INSTRUCTIONS FOR THE TASK - Starting from the line with "Where should I click to: Open the address", transcribe each line to the end of the records below. Copy them exactly and write nothing else.
* * * *
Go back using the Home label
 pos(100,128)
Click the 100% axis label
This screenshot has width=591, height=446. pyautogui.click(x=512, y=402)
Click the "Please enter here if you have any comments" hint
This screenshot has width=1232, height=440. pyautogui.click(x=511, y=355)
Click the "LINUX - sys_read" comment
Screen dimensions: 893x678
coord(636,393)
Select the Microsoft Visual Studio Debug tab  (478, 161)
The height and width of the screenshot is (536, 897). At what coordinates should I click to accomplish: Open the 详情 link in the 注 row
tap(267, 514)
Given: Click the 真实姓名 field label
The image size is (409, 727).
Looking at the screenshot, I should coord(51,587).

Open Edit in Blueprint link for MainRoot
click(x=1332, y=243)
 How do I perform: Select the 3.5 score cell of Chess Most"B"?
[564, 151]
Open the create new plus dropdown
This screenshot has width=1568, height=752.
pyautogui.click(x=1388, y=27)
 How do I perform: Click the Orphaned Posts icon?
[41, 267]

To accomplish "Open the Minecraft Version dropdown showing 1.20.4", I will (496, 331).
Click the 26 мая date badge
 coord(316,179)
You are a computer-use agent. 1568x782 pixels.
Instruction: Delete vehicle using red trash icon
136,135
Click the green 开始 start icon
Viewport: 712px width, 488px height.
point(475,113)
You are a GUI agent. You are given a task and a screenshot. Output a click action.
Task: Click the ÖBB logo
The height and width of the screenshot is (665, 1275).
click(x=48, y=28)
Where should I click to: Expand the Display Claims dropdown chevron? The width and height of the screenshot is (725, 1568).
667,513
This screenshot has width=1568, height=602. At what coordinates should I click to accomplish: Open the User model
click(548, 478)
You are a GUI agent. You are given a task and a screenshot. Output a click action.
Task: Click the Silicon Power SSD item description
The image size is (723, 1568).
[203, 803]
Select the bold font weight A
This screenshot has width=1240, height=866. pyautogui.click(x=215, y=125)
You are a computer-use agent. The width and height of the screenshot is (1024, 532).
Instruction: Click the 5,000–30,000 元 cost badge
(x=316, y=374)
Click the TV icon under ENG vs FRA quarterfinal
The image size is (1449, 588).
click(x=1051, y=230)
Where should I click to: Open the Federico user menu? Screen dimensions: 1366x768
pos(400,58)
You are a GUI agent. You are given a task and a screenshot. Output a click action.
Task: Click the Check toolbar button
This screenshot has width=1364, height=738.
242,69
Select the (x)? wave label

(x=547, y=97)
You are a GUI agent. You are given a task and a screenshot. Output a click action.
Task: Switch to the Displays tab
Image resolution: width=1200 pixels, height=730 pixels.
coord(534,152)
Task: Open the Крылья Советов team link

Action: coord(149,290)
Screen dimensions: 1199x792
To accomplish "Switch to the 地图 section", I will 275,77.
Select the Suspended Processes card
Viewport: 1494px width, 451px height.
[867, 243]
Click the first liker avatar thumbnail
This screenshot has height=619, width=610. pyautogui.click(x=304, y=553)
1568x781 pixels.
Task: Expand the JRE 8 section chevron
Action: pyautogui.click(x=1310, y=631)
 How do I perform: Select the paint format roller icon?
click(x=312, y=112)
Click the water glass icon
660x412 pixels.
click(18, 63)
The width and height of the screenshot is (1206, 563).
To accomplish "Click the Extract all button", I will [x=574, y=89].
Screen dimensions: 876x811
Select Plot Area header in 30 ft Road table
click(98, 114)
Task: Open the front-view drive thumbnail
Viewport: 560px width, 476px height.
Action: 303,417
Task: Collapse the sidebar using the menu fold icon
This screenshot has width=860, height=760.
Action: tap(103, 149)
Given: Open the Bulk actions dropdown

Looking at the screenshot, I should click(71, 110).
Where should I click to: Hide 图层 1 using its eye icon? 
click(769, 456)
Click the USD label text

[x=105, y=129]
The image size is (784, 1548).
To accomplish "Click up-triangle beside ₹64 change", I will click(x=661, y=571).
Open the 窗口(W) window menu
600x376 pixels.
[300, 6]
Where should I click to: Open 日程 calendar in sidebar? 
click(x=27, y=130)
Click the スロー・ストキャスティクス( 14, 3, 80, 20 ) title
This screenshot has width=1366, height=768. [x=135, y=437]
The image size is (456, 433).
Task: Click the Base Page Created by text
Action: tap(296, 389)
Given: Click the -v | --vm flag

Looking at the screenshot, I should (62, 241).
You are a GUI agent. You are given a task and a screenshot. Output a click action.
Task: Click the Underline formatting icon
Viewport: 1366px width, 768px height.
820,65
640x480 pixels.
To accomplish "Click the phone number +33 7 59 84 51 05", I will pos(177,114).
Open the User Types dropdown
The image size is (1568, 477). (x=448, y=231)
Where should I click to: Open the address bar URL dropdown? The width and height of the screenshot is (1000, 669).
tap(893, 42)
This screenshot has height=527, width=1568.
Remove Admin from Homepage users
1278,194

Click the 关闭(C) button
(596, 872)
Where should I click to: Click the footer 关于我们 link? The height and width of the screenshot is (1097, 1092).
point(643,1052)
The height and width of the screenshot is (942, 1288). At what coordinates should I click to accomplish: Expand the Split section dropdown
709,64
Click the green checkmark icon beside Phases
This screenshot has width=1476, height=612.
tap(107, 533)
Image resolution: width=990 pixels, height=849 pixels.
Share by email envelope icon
* * * *
EXERCISE OUTPUT -
Where should I click to: Open the address bar URL dropdown? The width and height of the screenshot is (1000, 669).
tap(893, 42)
This screenshot has height=527, width=1568.
Remove Admin from Homepage users
1278,194

Click the 关闭(C) button
(596, 872)
Where should I click to: Click the footer 关于我们 link? The height and width of the screenshot is (1097, 1092).
point(643,1052)
The height and width of the screenshot is (942, 1288). At what coordinates should I click to accomplish: Expand the Split section dropdown
709,64
Click the green checkmark icon beside Phases
This screenshot has width=1476, height=612.
tap(107, 533)
Image resolution: width=990 pixels, height=849 pixels.
Share by email envelope icon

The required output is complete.